[Stored records]
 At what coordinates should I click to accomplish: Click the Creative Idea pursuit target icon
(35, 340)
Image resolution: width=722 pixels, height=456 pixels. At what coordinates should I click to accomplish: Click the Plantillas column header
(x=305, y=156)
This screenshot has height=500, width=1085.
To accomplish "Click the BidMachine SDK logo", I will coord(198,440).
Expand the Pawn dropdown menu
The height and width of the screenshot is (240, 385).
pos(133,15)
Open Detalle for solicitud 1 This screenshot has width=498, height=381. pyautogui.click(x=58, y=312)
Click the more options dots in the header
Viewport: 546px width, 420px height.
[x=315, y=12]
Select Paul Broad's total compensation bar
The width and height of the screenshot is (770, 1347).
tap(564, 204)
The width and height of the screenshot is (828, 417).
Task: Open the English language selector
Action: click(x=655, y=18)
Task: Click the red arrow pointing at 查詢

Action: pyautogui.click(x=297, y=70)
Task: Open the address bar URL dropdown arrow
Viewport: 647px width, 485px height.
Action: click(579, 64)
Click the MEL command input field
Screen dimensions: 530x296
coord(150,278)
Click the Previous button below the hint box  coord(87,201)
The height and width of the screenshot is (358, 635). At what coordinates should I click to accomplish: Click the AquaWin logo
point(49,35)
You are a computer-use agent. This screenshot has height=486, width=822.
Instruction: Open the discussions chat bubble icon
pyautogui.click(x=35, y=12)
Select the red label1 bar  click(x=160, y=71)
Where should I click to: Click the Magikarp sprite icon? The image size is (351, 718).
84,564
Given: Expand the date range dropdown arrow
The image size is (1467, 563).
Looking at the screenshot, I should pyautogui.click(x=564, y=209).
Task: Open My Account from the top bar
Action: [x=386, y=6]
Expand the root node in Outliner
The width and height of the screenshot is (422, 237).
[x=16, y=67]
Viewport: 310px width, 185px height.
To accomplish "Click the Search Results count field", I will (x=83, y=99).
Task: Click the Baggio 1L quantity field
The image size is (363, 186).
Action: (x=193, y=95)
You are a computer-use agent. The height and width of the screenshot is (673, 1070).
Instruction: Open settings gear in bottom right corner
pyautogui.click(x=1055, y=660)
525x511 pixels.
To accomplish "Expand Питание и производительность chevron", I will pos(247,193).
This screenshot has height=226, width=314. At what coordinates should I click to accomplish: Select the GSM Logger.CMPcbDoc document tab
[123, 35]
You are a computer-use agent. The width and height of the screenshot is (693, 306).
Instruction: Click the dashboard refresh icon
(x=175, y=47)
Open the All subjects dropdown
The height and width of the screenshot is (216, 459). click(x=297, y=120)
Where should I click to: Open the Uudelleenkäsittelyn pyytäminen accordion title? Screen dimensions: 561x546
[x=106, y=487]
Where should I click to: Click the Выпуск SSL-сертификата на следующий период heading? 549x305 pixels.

§ **Exercise brief**: Go through the entries. Report every line that contains the word "will".

§ **Solution to this task**:
To accomplish "Click the BidMachine SDK logo", I will coord(198,440).
To accomplish "Click the Search Results count field", I will (x=83, y=99).
To accomplish "Expand Питание и производительность chevron", I will pos(247,193).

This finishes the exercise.